The present invention relates to a method of transferring target substrates in a semiconductor processing system, particularly, to a method of transferring semiconductor wafers from a cassette (container) into a boat for a heat treatment. The term "semiconductor processing" used herein includes various kinds of processes which are performed to manufacture a semiconductor device or a structure having wiring layers, electrodes, and the like to be connected to a semiconductor device, on a target substrate, such as a semiconductor wafer or an LCD substrate, by forming semiconductor layers, insulating layers, and conductive layers in predetermined patterns on the target substrate.
In the manufacturing process of a semiconductor device, a vertical heat treating system is employed, so that a heat treatment such as oxidation or diffusion is applied in a single step to a plurality of semiconductor wafers. FIG. 8 schematically shows a vertical heat treating system of this type.

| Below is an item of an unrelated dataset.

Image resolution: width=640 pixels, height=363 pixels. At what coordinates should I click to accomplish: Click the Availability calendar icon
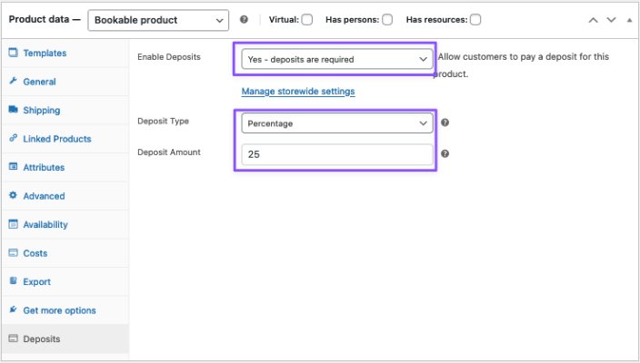(x=13, y=224)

In carrying out a heat treatment by using the vertical heat treating system, wafers W held in a cassette 11 are transferred by a transfer apparatus 12 into a wafer boat 13. Then, the boat 13 is loaded by a boat elevator 14 into a vertical furnace 15 for applying a predetermined heat treatment to the wafers W. After the heat treatment, the wafers W are transferred from the boat 13 back into the cassette 11. Then, untreated wafers W are transferred from another cassette 11 into the boat 13 for applying a heat treatment to these wafers W.
The inner wall of the cassette 11 is provided with a plurality of grooves (not shown), into which the peripheral portions of the wafers W are inserted, such that a plurality of wafers W can be held in a stacked state with a distance therebetween within the cassette 11. On the other hand, the boat 13 has, e.g., three support rods provided with grooves (not shown), into which the peripheral portions of the wafers are inserted, such that a large number of wafers W can be held in a stacked state with a distance therebetween within the boat 13. The number of wafers W which can be held in the boat 13 is larger than that of wafers held in the cassette 11.
The transfer apparatus 12 comprises a plurality of transfer arms 12a, e.g., five transfer arms. These five transfer arms can be moved back and forth, up and down and can be swung simultaneously. Also, one of the five arms 12a, e.g., the central arm 12a, can be moved back and forth independent of the other 4 arms 12a. Since 25 wafers are generally held in a single cassette 11, the transfer apparatus 12 is provide with the five arms 12a, so that all the wafers held in the cassette 11 can be taken out by the five arms 12a without bringing about a fractional number of wafers.
In transferring the wafers W from the cassette 11 into the boat 13, the five arms 12a of the transfer apparatus 12 are moved into positions immediately under the wafers W which are to be held by these arms 12a, respectively. Then, the transfer apparatus 12 is moved up to cause each of the arms 12a to pick up the wafers W. Then, the arms 12a are moved backward, and the transfer apparatus 12 is swung and moved in a vertical direction to cause the arms 12a holding the wafers W to face a predetermined position of the boat 13. Then, the arms 12a are moved forward so as to cause the peripheral portions of the wafers W to be inserted into the grooves formed in the support rods of the boat 13. Then, the transfer apparatus 12 is moved down so as to deliver the wafers W to the boat 13.
In recent years, the semiconductor device is made finer and finer, and it is important to more effectively suppress formation of a spontaneous oxide film and generation of particles. To meet this requirement, a closed type cassette including a lid, which permits maintaining a high cleanliness within the cassette, is widely used nowadays in place of a conventional open type cassette. In general, the closed type cassette is constructed to house 13 wafers.
Where the transfer apparatus 12 provided with the five arms 12a is used for transferring wafers W from the closed type cassette into the boat 13, it is customary to employ the following transfer method. Specifically, the method combines a step of moving the five arms 12a back and forth simultaneously to hold five wafers and another step of moving only one of these five arms back and forth to hold a single wafer W. For example, the step of simultaneously moving five arms is performed twice, with the step of moving only one arm is performed three times, so as to transfer 13 wafers held in the closed type cassette into the boat 13 by five moving steps.
It is also known to the art to use a transfer apparatus provided with four transfer arms. In this case, these four transfer arms are simultaneously moved back and fourth three times, and only one transfer arm is moved back and forth once, so as to transfer 13 wafers held in the closed type cassette into the boat 13 by four moving steps.
The time required for transferring the wafers from the cassette 11 into the boat 13 is increased with an increase in the number of moving steps of a transfer apparatus. It should be noted that the wafers must be transferred between the cassette 11 and the boat 13 both before and after the heat treatment. Accordingly, the total time required for transferring the wafers for the heat treatment is twice the time required for the one way transfer, leading to a low through-put of the heat treatment.